Nicolas Gary - 24.12.2013

Edition - Economie - Penguin Random House - Groupe Prisa - vente


Après avoir fusionné au niveau international, avec le consentement de toutes les autorités de la concurrence de la planète, le groupe Penguin Random House commence ses emplettes. Issu de la réunion des structures éditoriales de Pearson, pour Penguin, et Bertelsmann, pour Random House, ce dernier serait donc entré en négociations avec le groupe de presse espagnol Prisa, pour le rachat de plusieurs maisons.

 

 

Grupo Prisa

Ricardo Ricote Rodriguez, CC BY 2.0

 

 

Alfaguara, Taurus, Aguilar et Suma de Letras, seraient les filiales concernées par cette transaction, lit-on dans la presse espagnole.

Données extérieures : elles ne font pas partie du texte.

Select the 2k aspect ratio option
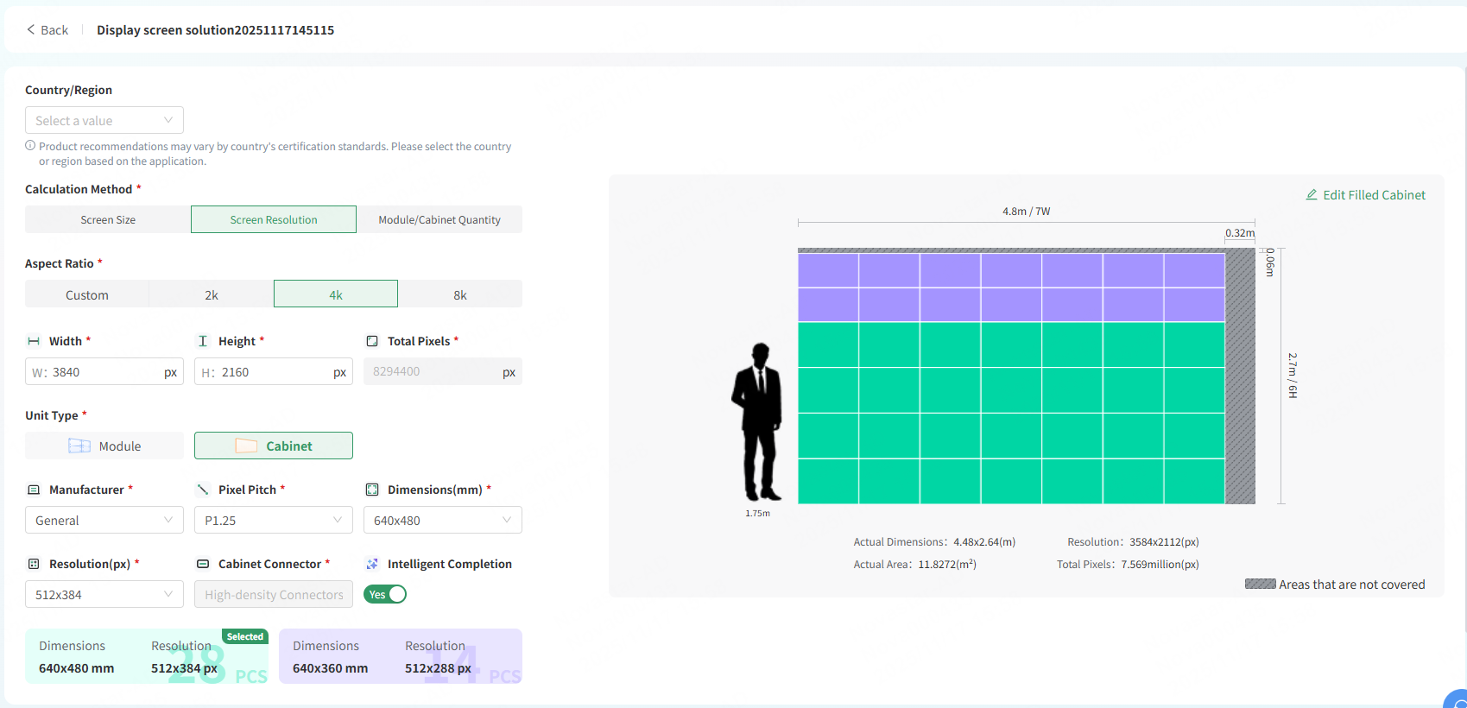 tap(212, 294)
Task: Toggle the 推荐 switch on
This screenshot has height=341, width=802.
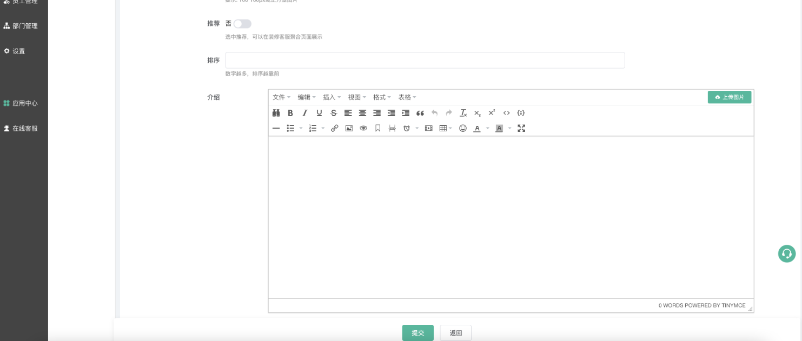Action: [x=242, y=24]

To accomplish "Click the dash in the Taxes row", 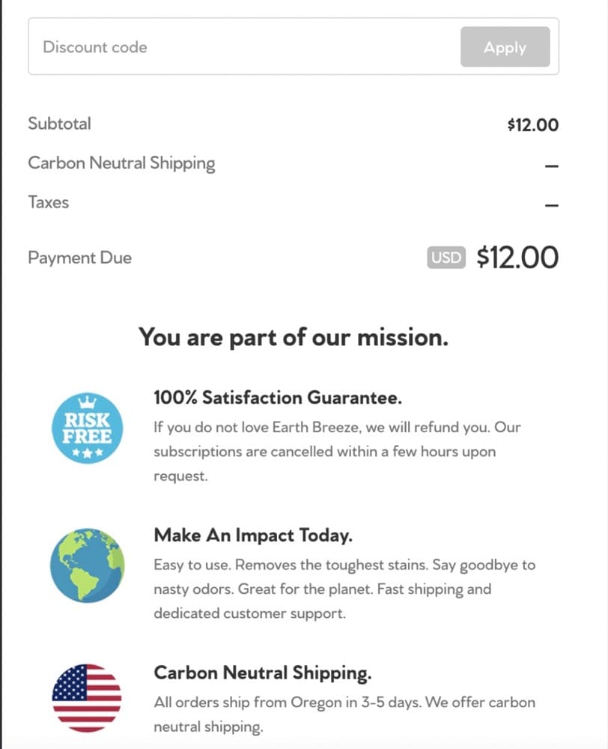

Ces maisons appartiennent actuellement à la filiale éditoriale de Prisa, Santillana Ediciones Generales.  Mais les rumeurs de rachats courent depuis maintenant une longue année, et à l'époque, le Grupo Prisa avait refusé de faire le moindre commentaire sur cette transaction, reconnaissant cependant qu'il y avait des discussions entamées. Mais aucun nom de partenaire ne filtrait à cette époque. 

 

L'annonce officielle interviendrait prochainement, assure-t-on, mais la mariée n'est pas si bien dotée que cela : une forte dette accompagne le groupe, qui d'ailleurs, nie tout fusion ou accord. « Prisa dément qu'une entente a été conclue pour la vente d'Alfaguara ou d'autres maisons littéraires au groupe Penguin Random House », annonce le groupe dans un communiqué. 

 

Cependant, la dette actuelle de Grupo Pisa fait que les démentis ne sont pas réellement pris au sérieux. À l'occasion de sa dernière assemblée d'actionnaires, il était bien question de céder quelques actifs pour parvenir à sortir la tête de l'eau. Il est cependant vrai qu'en tant que société cotée en Bourse, Prisa doit prendre des précautions quant aux communications qui le concerne. 

 

Mais les spéculations ont continué de fuser : ainsi, l'accord démenti pourrait également inclure une partie d'édition scolaire, autour de manuels, pour assurer une plus importante présence en Amérique latine. Si la vente, démentie, venait à se concrétiser, Markus Dohle, actuellement à la tête de PRH deviendrait la plus importante structure au monde, avec 250 maisons d'édition et un résultat de 3,1 milliards d'euros annuel. 

 

Plus de 15.000 auteurs compteraient alors au catalogue de PRH.